Kaum ein Saarländer kennt den Tierpark Sainte-Croix im lothringischen Rhodes. Dabei wurde der Park in den vergangenen Jahren zu einem der attraktivsten seiner Art in Europa ausgebaut und liegt nur eine Autostunde von Saarbrücken entfernt. Ein echter Geheimtipp.
Aus der Publikumsarena des Wolfgeheges dringt Geheul nach draußen. Dazu Musik. Da heulen aber keine Wölfe, sondern Puppenspieler. Zur Freude der Kinder. Auf den Zuschauerrängen sitzen viele Familien. Hinter dem kleinen Holzanhänger, der das Puppentheater beherbergt, trennt ein Wassergraben die Arena vom Tiergehege ab. Fotografen fangen an zu knipsen. Denn hinterm Graben tut sich was: Die echten Wölfe kommen.

#####

* **Zu erledigende Aufgabe 1**: Zitiere aus dem Text über den Tierpark Sainte-Croix wörtlich den Abschnitt, der mit den Worten „Aus der Publikumsarena“ beginnt und mit „echten Wölfe kommen.“ schließt.
* **Zu erledigende Aufgabe 2**: Schreib den Text über den Tierpark Sainte-Croix im Anschluss an seinen letzten Satz weiter.

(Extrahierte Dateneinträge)
#####

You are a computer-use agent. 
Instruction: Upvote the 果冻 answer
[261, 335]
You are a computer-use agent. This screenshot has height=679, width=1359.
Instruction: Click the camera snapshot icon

#####

* **Antwort zur Aufgabe 1**:
Aus der Publikumsarena des Wolfgeheges dringt Geheul nach draußen. Dazu Musik. Da heulen aber keine Wölfe, sondern Puppenspieler. Zur Freude der Kinder. Auf den Zuschauerrängen sitzen viele Familien. Hinter dem kleinen Holzanhänger, der das Puppentheater beherbergt, trennt ein Wassergraben die Arena vom Tiergehege ab. Fotografen fangen an zu knipsen. Denn hinterm Graben tut sich was: Die echten Wölfe kommen.

* **Antwort zur Aufgabe 2**:
Der Wolfsbereich mit insgesamt drei verschiedenen Rudeln in jeweils eigenen Gehegen ist nur ein Teil des Tierparks Sainte-Croix im lothringischen Rhodes, 70 Kilometer südlich von Saarbrücken. Auf dem weitläufigen Areal des Parks führen drei große, farbig markierte Rundwege durch Wiesen, Waldstücke und an Wasserflächen entlang zu mehreren Themenbereichen. Der Schwerpunkt liegt dabei auf europäischen Tierarten.
Der Park ist im Privatbesitz. 1980 wurde er von Liliane und Gérald Singer gegründet, einem Bauernpaar, das dafür große Ländereien umwandelte. Ein riskantes Unterfangen, das aber schnell zum Publikumserfolg wurde. Auch Sturmschäden und ein schwerer Brand konnten das stetige Wachstum des Parks nicht aufhalten. Ständig kommen neue Attraktionen hinzu, wie etwa das Gibbon-Pärchen dieses Jahr.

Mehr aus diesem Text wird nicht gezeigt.